そこで、本原さんが実現している「ユニット経営」になるわけですが。分かりやすく説明していただくと、どのような経営手法なのですか。

本原:狭義のユニット経営というのは、それこそ色々な方々が、色々な形でやっておられることかもしれません。組織を小さく分けて、そこに権限を委譲して収支をしっかり見てもらうということですね。キャッシュが出て行って、いつ戻ってくるかということを、小さな単位ごとに見てもらう。だから自発的に最適化を求めていって、サービスが改善され収益が上がる。

 これは稲盛和夫さんも、言葉は違いますがそういう考え方でおられるかもしれないし、日本マクドナルドの藤田田さんも初期の頃はそうだったかもしれません。このユニット経営というのは、トップが強い意志で、リーダーシップを持ってやり切らないと、なかなか定着しない。縦割りの機能型でやろうと思っても、馴染まないというのが特徴かと思います。

 先ほど説明した人材派遣のビジネスの特徴に照らすと、地域や職種に応じて100個、200個と小さい組織を作って、需給バランスの良い、環境に適応したサービスのあり方を考えていくことが、結果的に成功すると捉えています。

重要なのは売上高ではなくEBITDA

ユニットは小さければ小さいほどいいのでしょうか。

本原:それは違いますね。あまりに小さ過ぎれば戦略は立てられませんし、ある程度の人数規模も必要です。経営というのはバランスですから、売上高としては、だいたい50億円ぐらい、最小で5億円程度のサイズ感でしょうか。人数でいえば、50人ぐらいの従業員を抱えたところに1人のリーダーがいるというのが目安ですね。ただ、我々は売上高を増やすことではなく、EBITDA(利払い・税引き・償却前利益)マージンの改善を第一の目標に置いています。

 なぜかというと、人材派遣事業というのは極めて労働集約型で、残念ながら利益を上げにくい事業なんです。僕も昔に求人広告事業に携わっていましたが、広告と派遣を比べると収益力が全く違う。きちんと収益の上がるビジネスであることを、内外に示したいということが原点にあります。

 だから、まずユニットごとに売り上げとコスト、利益の状況を見て、一時的に売り上げが落ちたとしても、きちんと利益が上がる部分にフォーカスして最適化していく。すると利益率が最初に上がってきて、同時にサービスのレベルも格段に向上します。最適化することで地域ごとのナレッジもたまるから、商圏の中での売り上げも上がってくる。
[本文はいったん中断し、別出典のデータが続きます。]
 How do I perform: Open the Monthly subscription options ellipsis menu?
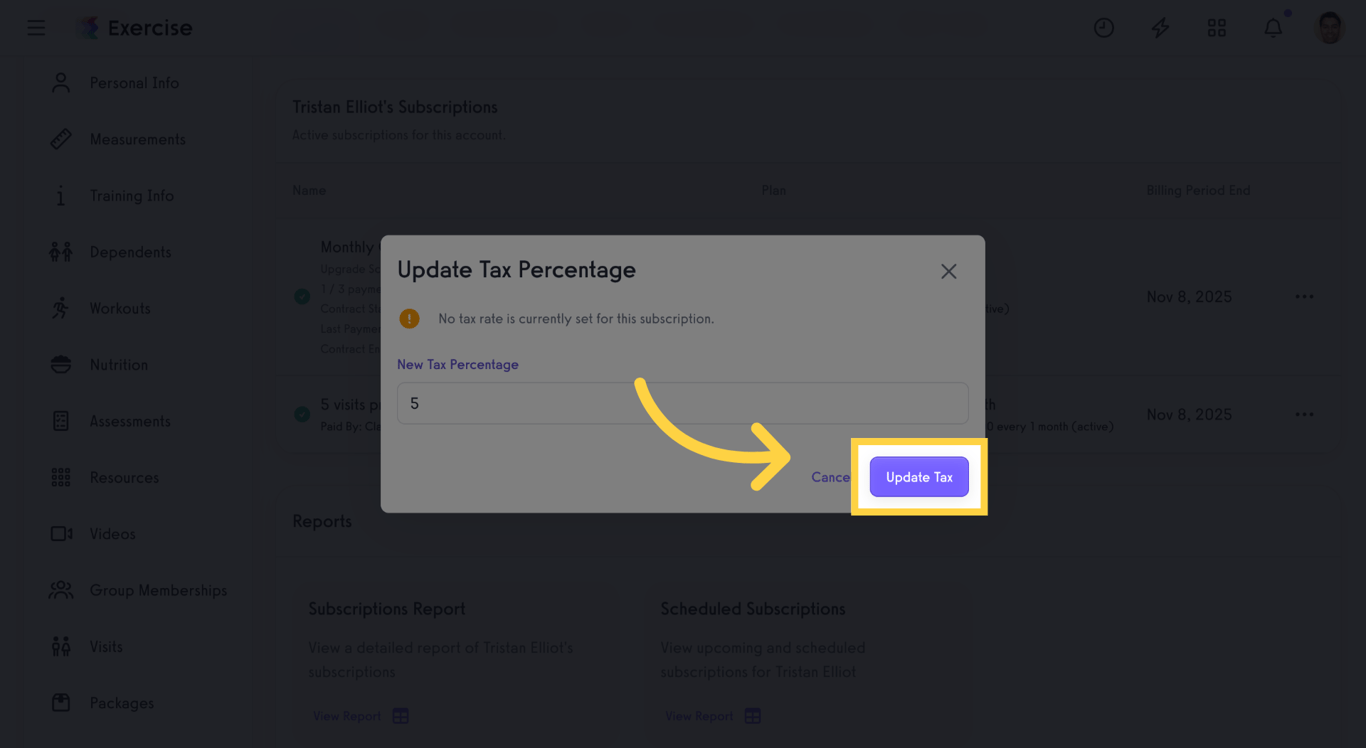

 ここまでで、損益分岐点自体は低いところにきているから、売り上げの拡大がさらに利益率を押し上げる効果が出てくる。リクルートではそれを実直にやり続けてきたし、2010年以降は海外でも同じようにやっている。十数年前は1000億円もなかった事業規模が、1兆円を超えるまでに育ったというのが現在です。
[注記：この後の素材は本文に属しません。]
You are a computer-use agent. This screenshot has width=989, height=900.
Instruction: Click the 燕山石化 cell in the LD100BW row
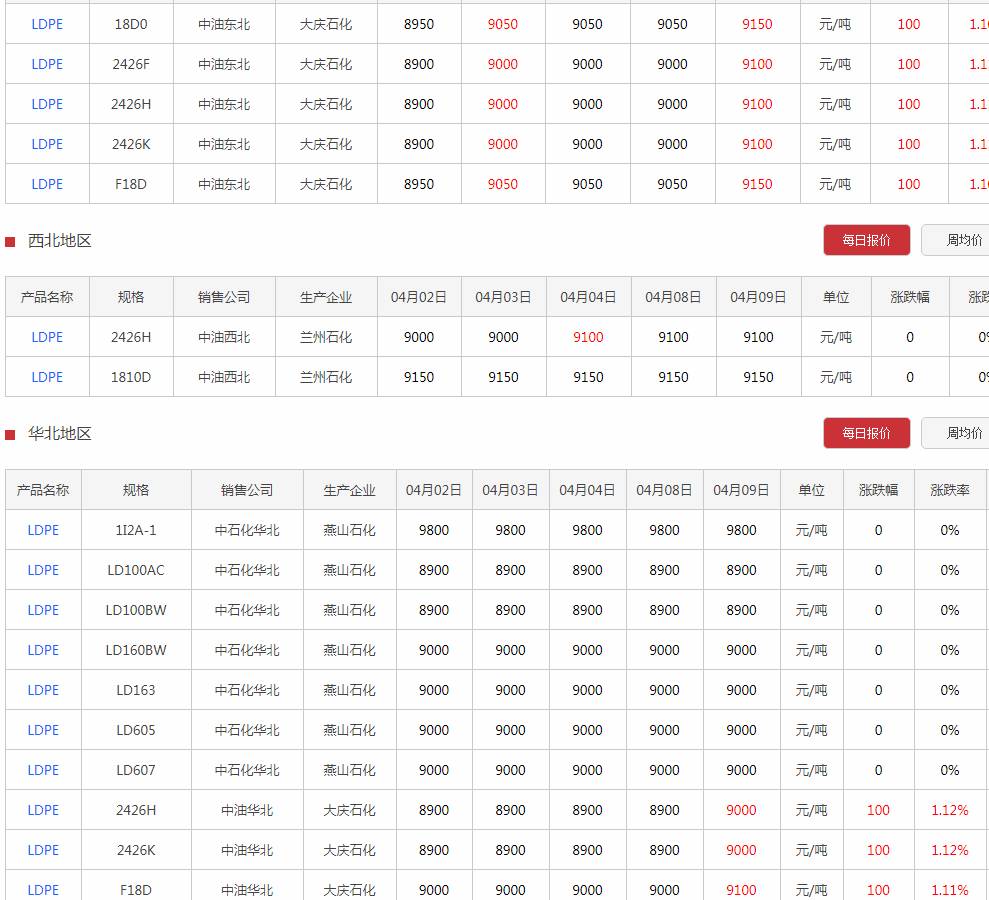coord(349,610)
とはいえ、M&Aで子会社にした企業をどのように伸ばすか。この点は多くの日本企業が失敗しているわけですが、なぜ本原さんは成功しているのでしょう。

本原:買収では、会社自体をそれほど厳選しているわけではないです。ただ、僕の場合は、その会社のEBITDAがどれくらい出ているかは見えているので、だいたいこのあたりまではいけるだろうという計画を、まず作ってしまうんです。すると、投資の管理をしている部門が会社の売値については教えてくれますから、売主と合致する場合は買うということですね。